**PROVIDED RECORDS**
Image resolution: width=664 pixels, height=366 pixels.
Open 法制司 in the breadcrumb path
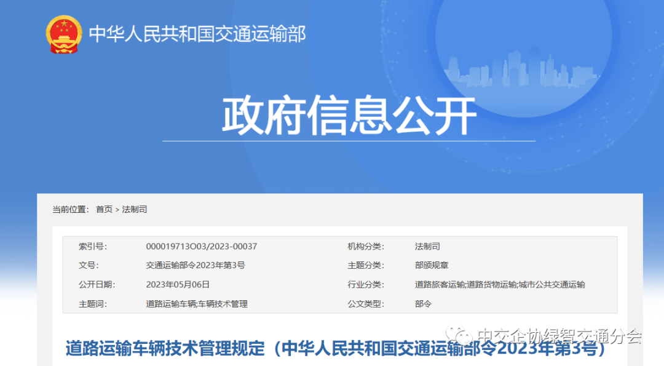click(x=135, y=210)
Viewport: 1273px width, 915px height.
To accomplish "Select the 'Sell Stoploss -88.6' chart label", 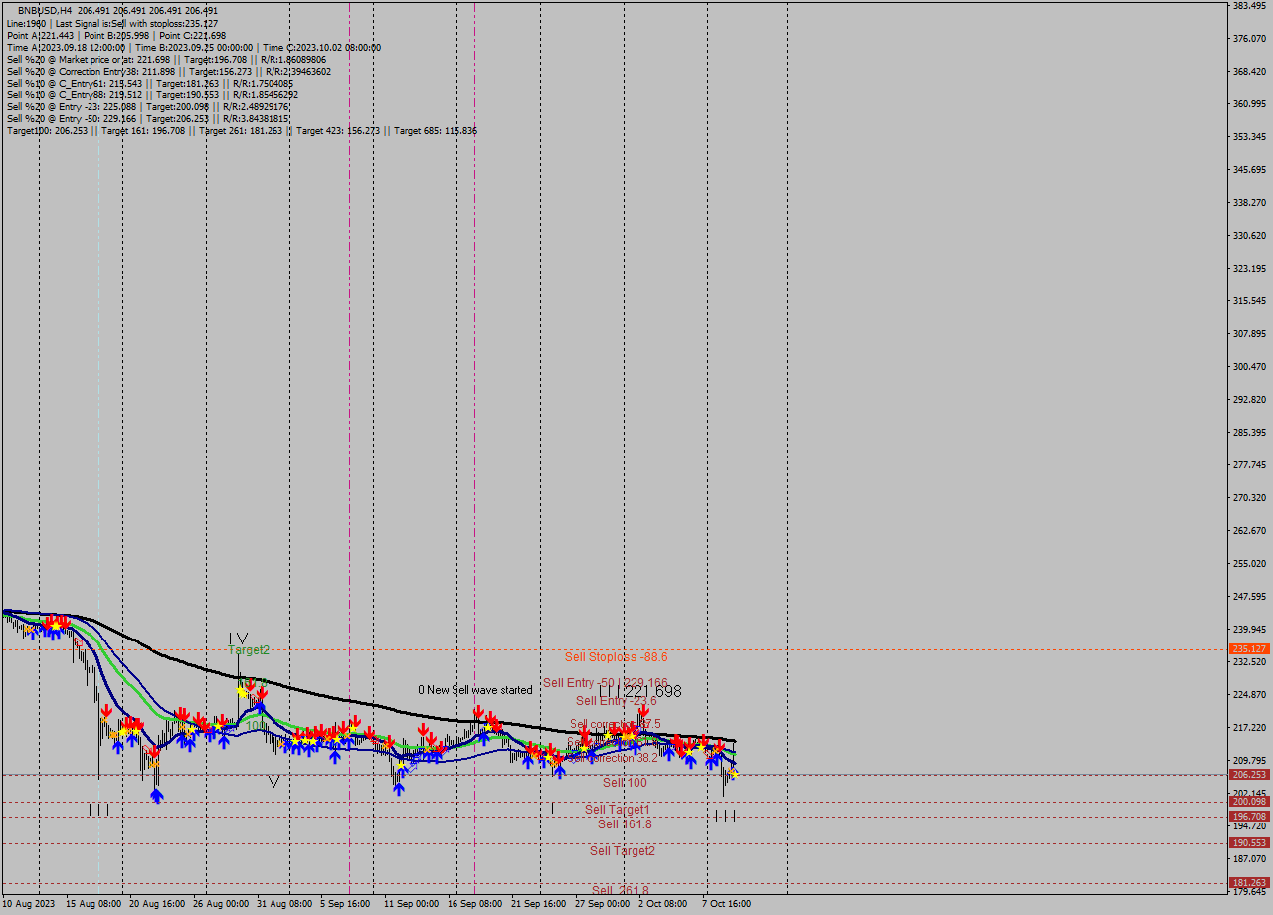I will [617, 656].
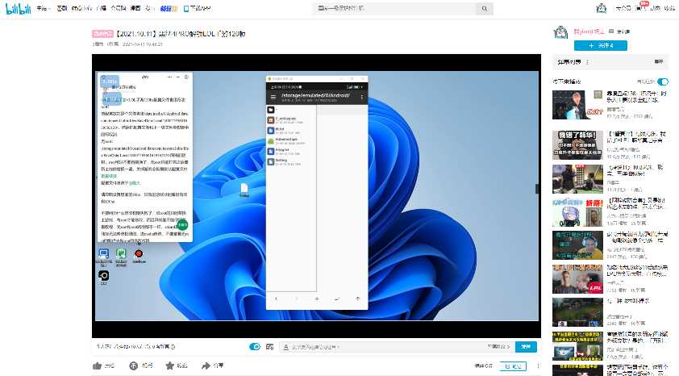Image resolution: width=679 pixels, height=376 pixels.
Task: Toggle danmaku display switch below video
Action: (255, 347)
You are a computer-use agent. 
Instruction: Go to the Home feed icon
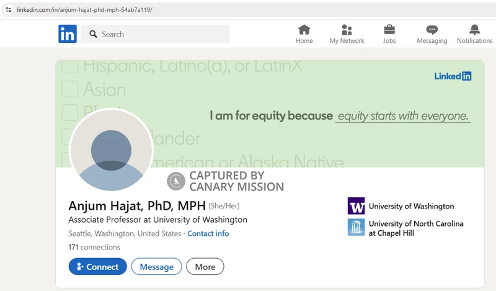304,30
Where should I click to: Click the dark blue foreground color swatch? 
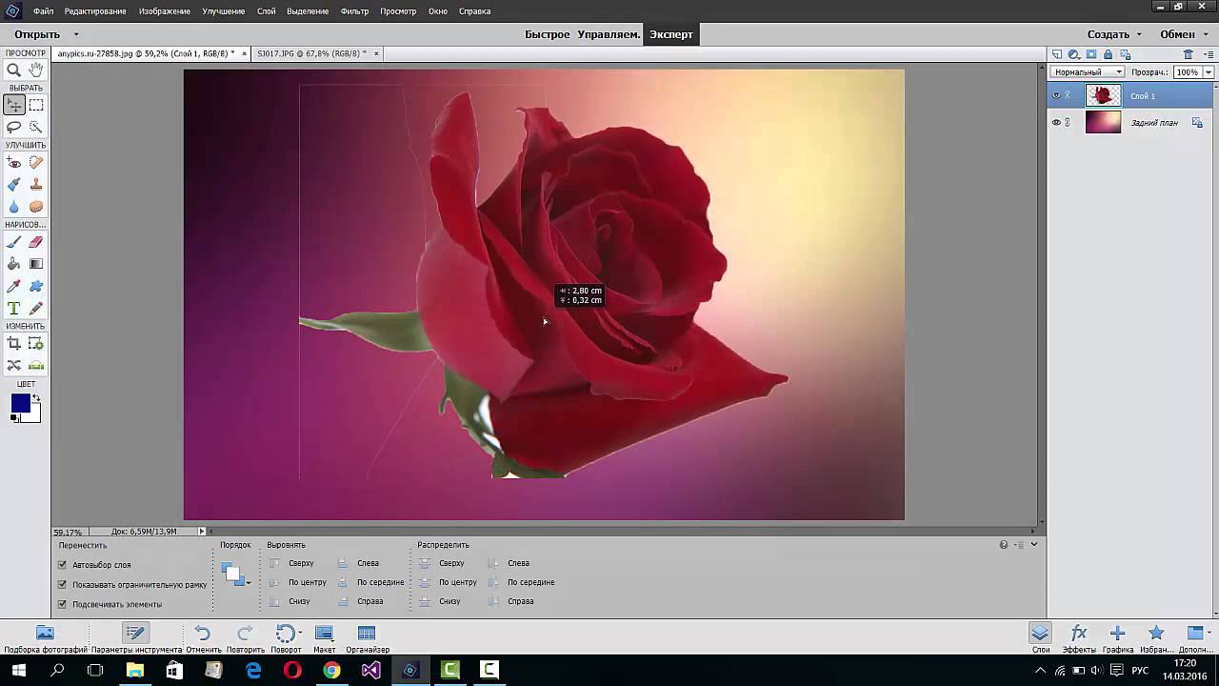coord(20,404)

**WHAT NEEDS TO BE DONE**
Starting with the line that contains "Where should I", reproduce every line down to the end of the listing above, both endpoints included. Pictures stay out.

**COMPLETED EXERCISE**
Where should I click to: Click the dark blue foreground color swatch? 
coord(20,404)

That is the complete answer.